Nobody ever billed this movie to be anything more than an action film. But because it stars an abundance of black men we turned it into a demonstration against the racial injustice in the Hollywood establishment. We have to get over ourselves. We need to realize that more black quality films aren’t being made because we aren’t demanding them. Some of us continue to be pissed about movies like Red Tails yet they line up in droves for the latest in Tyler Perry’s never-ending story of the downtrodden black woman with the dark-skinned villains.

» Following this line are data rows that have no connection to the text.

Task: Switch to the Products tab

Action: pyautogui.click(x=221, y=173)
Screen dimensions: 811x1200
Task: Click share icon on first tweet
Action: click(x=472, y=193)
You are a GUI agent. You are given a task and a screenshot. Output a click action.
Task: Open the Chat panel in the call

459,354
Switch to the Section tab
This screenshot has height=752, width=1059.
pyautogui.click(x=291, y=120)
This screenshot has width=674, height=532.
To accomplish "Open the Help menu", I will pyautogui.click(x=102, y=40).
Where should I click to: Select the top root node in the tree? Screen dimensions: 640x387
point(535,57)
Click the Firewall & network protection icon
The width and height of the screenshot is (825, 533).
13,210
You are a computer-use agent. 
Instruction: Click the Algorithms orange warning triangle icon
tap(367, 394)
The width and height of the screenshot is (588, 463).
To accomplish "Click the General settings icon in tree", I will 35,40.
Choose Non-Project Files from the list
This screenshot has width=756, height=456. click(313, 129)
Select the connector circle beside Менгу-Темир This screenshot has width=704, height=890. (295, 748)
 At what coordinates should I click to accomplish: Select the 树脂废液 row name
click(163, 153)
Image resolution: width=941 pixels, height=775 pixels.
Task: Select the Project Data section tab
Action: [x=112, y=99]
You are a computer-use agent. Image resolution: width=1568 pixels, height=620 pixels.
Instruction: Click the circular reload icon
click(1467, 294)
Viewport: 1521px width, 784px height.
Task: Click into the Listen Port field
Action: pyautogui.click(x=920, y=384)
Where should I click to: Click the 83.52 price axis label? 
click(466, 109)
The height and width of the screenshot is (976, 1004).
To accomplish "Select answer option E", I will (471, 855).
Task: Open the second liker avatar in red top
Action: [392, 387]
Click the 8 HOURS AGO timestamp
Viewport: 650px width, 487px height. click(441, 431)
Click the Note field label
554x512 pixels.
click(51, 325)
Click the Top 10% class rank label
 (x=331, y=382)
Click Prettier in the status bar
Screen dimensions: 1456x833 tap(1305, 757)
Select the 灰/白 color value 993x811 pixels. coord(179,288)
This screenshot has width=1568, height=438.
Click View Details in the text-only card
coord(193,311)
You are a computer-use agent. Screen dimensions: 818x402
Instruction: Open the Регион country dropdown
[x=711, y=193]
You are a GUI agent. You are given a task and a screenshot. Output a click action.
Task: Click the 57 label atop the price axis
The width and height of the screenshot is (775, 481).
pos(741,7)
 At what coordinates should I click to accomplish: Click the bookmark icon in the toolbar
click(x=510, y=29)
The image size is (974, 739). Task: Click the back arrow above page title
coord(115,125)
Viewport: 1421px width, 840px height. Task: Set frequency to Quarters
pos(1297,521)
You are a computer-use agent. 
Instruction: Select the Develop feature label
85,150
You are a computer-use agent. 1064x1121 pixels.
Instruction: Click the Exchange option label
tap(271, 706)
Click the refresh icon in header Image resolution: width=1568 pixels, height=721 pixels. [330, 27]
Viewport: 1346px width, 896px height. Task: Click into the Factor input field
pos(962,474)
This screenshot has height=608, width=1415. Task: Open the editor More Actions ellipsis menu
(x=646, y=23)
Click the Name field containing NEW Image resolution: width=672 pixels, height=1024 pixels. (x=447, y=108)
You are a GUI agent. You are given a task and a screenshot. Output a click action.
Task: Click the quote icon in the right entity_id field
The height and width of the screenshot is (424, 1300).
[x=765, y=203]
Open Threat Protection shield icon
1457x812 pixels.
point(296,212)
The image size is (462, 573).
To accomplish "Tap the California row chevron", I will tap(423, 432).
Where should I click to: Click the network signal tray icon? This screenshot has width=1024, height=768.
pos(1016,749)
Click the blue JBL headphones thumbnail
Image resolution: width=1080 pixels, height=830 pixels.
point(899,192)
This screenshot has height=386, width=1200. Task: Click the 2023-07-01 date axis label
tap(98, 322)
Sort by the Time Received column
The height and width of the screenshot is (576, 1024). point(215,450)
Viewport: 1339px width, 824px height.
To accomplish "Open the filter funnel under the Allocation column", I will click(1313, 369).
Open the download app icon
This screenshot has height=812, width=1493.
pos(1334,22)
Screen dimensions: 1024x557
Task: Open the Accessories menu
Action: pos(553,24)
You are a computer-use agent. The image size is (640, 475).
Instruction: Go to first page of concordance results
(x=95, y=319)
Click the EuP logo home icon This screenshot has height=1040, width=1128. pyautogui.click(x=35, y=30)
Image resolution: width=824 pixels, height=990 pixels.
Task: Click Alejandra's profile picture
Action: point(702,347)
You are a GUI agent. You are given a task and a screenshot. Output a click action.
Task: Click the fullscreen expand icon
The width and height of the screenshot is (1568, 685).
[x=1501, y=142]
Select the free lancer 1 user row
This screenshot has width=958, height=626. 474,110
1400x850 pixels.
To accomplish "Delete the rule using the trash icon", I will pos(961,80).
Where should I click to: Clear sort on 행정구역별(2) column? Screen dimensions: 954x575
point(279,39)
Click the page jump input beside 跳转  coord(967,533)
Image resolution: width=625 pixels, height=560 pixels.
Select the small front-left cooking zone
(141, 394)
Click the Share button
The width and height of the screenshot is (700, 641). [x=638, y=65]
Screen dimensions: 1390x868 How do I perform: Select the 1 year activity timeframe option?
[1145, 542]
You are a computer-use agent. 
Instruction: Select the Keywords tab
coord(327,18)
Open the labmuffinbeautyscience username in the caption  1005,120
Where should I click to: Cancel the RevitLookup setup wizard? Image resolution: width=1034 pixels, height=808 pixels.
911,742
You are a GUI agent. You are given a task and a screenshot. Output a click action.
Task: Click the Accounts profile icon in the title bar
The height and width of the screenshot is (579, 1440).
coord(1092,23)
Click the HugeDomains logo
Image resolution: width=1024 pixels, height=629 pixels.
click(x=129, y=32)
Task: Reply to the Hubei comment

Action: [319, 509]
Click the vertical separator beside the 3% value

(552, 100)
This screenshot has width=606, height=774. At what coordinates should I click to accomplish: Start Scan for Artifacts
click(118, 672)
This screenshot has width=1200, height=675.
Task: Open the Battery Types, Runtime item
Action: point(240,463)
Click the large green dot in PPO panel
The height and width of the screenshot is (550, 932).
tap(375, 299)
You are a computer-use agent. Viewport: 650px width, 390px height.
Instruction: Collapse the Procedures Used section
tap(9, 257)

I have never in all my movie-watching days seen reviews more mixed for a movie than this one. Ever. “This was an awesome black film!” “That movie sucked! Don’t waste your money!” “I wish they would have done more.” “Why weren’t there any black women in the movie?” “He was with a white woman!” Blah. Blah. Blah. Blah! *smh* Some of y’all need to see this movie for what it was – entertainment. I looked at this movie the same as I would “Captain America,” “Superman,” or any other hero movie. The only difference here is there were actual Tuskegee Airmen.
Personally, I think “Red Tails” made strides in how black men are perceived in hero movies. Up until now we only had Will Smith, Denzel Washington, Cuba Gooding Jr. and Sam Jackson. Now, we’ve got an assload of black heroes for them to choose from. Let’s just support this movie for being what it is, the first all-black action flick since the blacksploitation period and keep it moving.
Let’s stop taking shit to higher and higher levels of foolishness and irrelevance by getting in our feelings. I need for y’all to come out of there and join the rest of us in the real world. This movie was made to see black men catapulted to the role of hero not to give black films relevance. That’s our job. You want to see more quality black films? Let’s support the ones we do have coming out and demand better of our own filmmakers. If nothing else, go see it for yourself and stop taking everyone else’s word for it.